![]()
In partial fulfillment of the Requirements for the Degree of
Master of Science
Chetan Belapurkar
will defend his thesis
Algorithms for Comparative Analysis of Appearance
Of Short
Subsequences in Genomes.
Abstract
Over the past few decades,
advances in genomic technologies have led to an unparalleled growth in biological
information. To date the whole genomes of over 1000 viruses and over 100
microbes have been sequenced; however comparative genomics is just now becoming
feasible. Statistical analysis has been
applied to the study of the appearance of short subsequences of length n
called motifs or n-mers in different DNA sequences, from
individual genes to full genomes. This is of great interest in terms of
evolutionary biology as well as many PCR primer and microarray probe design.
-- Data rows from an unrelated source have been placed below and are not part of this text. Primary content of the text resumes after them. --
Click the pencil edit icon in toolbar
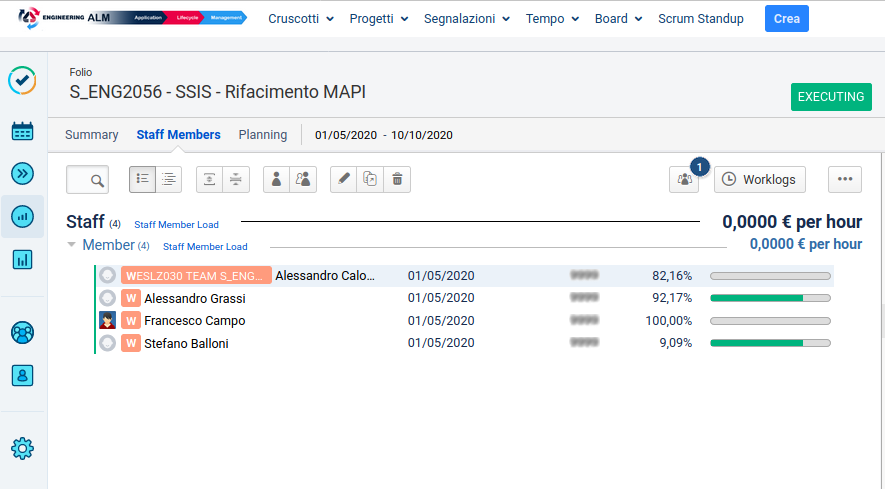[344, 179]
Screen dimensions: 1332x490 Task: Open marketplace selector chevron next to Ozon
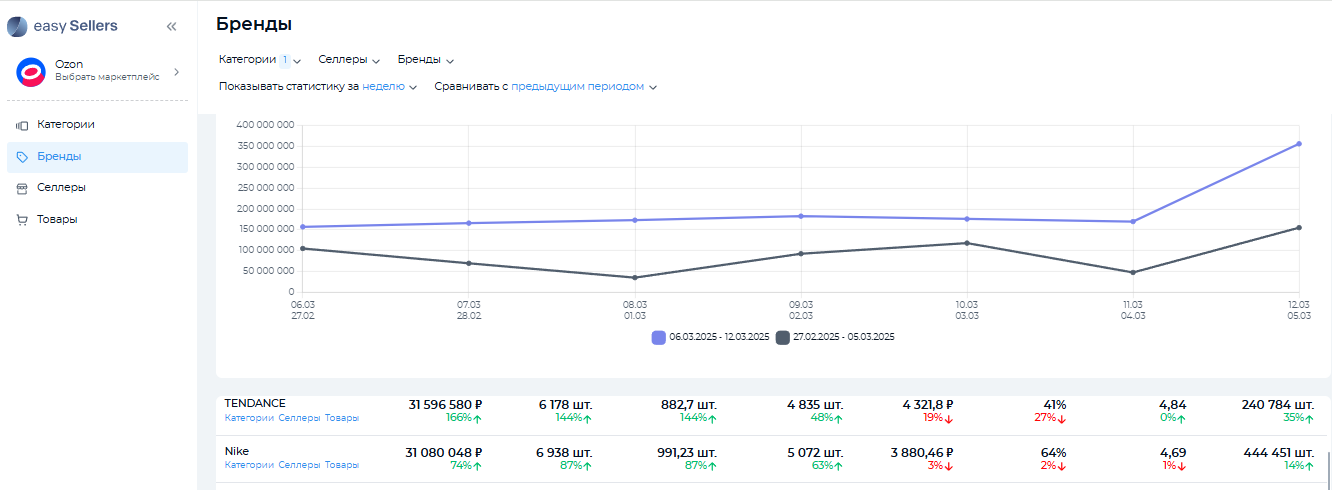(176, 71)
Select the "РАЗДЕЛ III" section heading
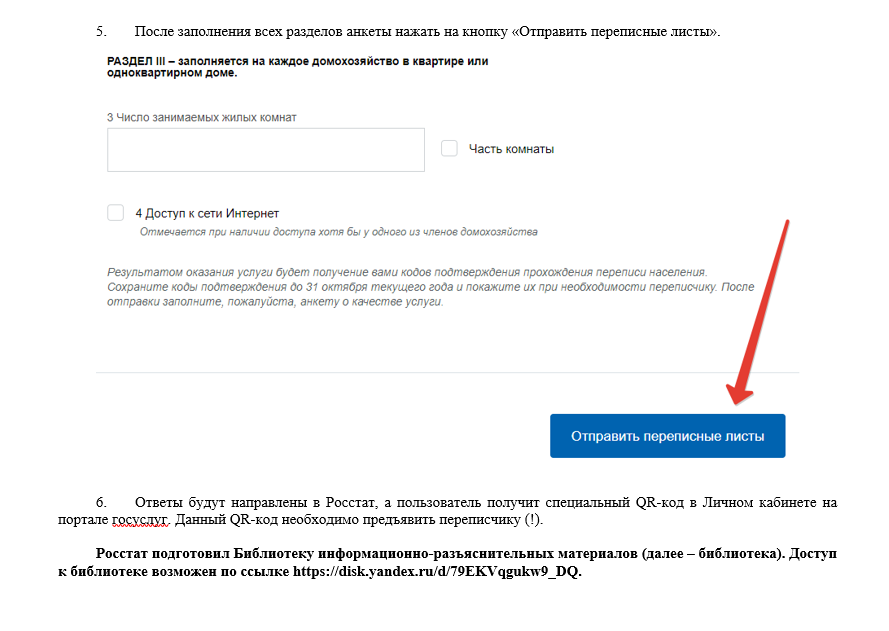 tap(298, 67)
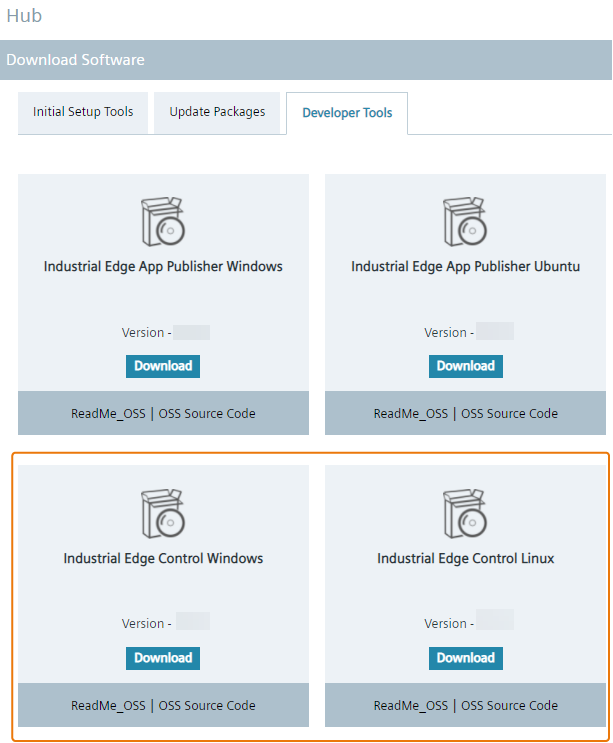Image resolution: width=613 pixels, height=743 pixels.
Task: Select the Developer Tools tab
Action: click(347, 113)
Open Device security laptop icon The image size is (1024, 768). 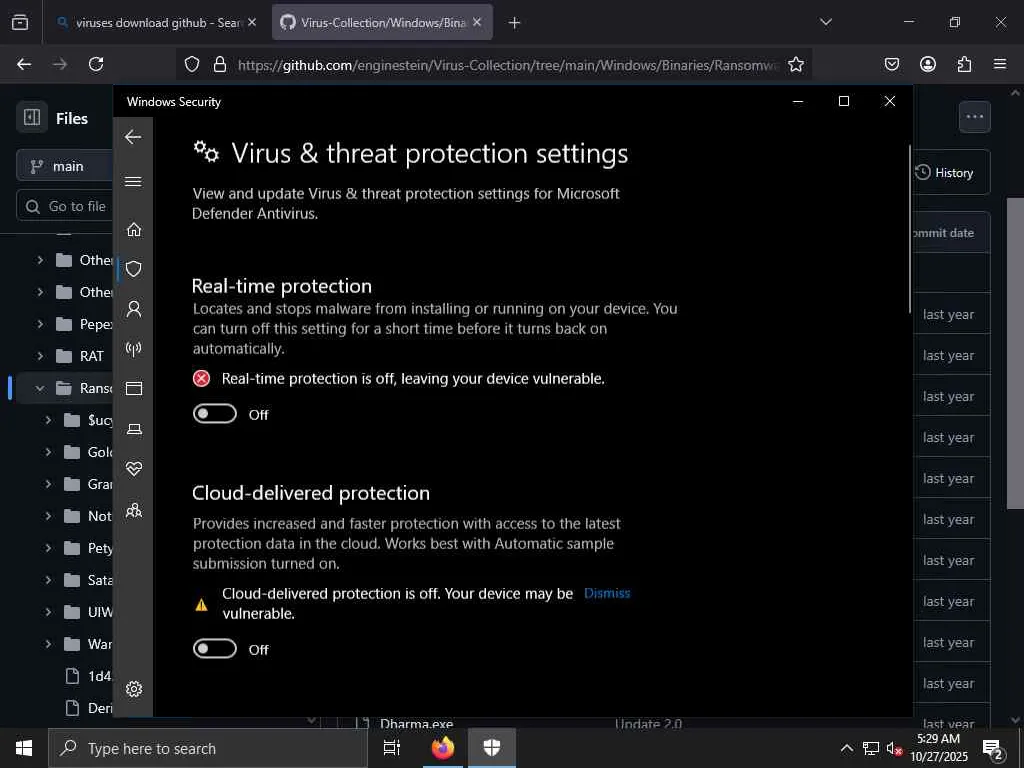[133, 429]
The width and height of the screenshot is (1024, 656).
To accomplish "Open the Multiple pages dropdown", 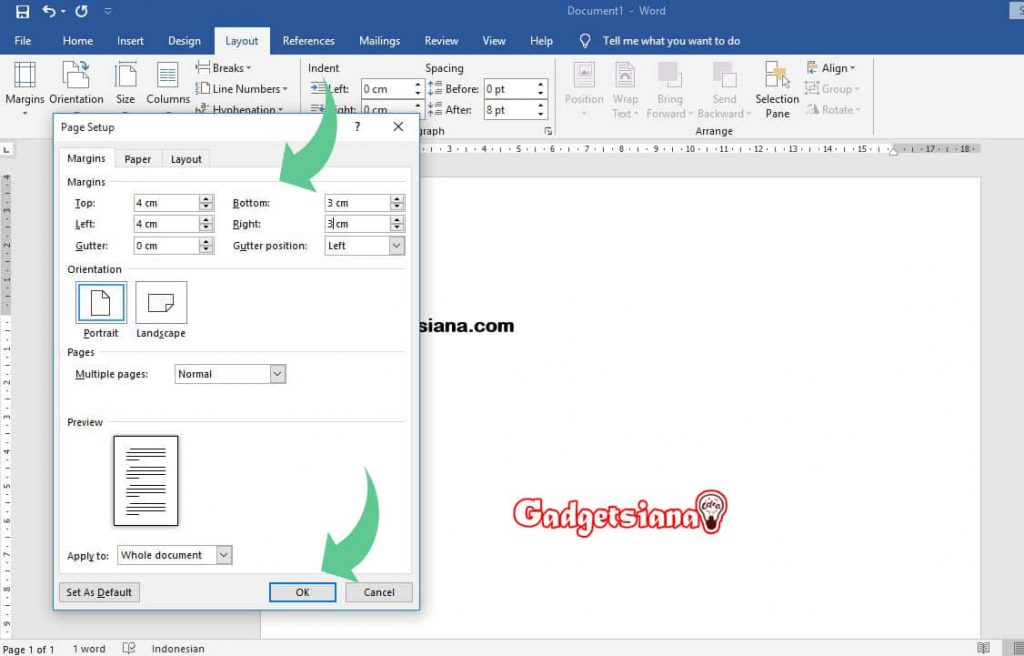I will 277,374.
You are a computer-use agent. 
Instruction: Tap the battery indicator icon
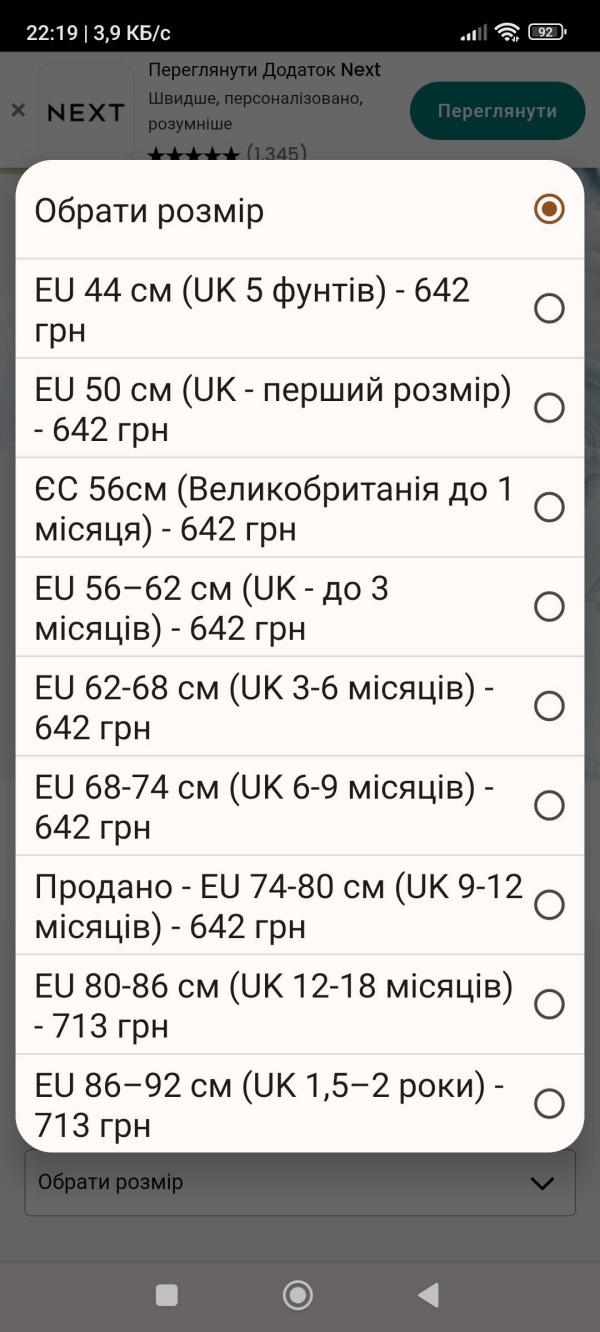point(546,32)
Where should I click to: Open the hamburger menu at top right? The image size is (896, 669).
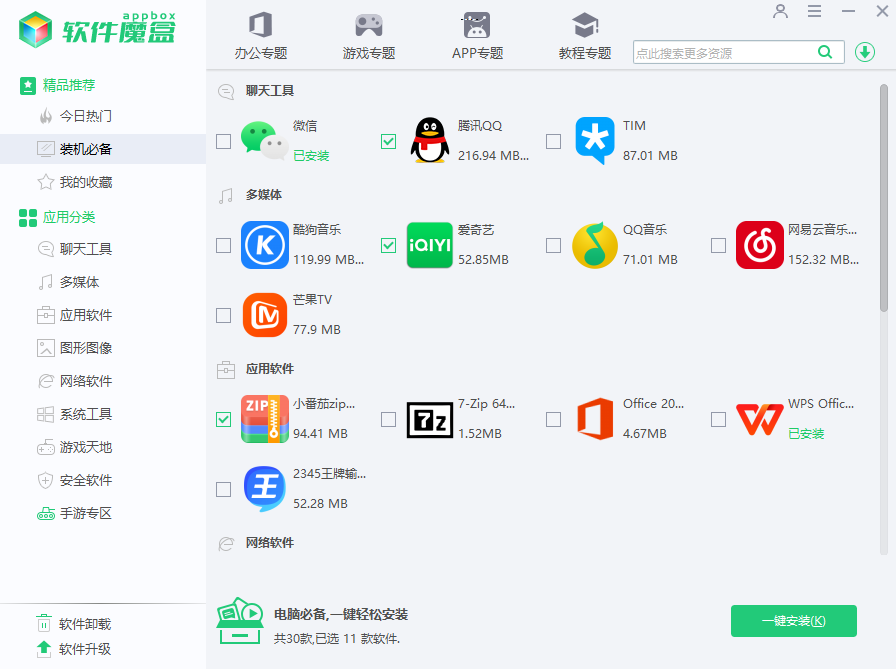pos(814,12)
We have developed a group of algorithms for the problem of finding appearances of all possible patterns of size n (n-mers) in a sequence. Vital to the success of these algorithms, the concept of a counting array allows us to map our problem for large subsequences onto a useful data structure the RQ Set. The run time operation count estimation, O(4n+m), makes it computationally feasible to accomplish our analysis in modest time. Utilizing these new algorithms, a remarkable similarity of the presence/absence distributions for different n-mers in all genomes was found.
Date:
Time:
Place: 550-PGH
Faculty, students, and the general public are invited.
Thesis Advisor: Dr. Yuriy Fofanov.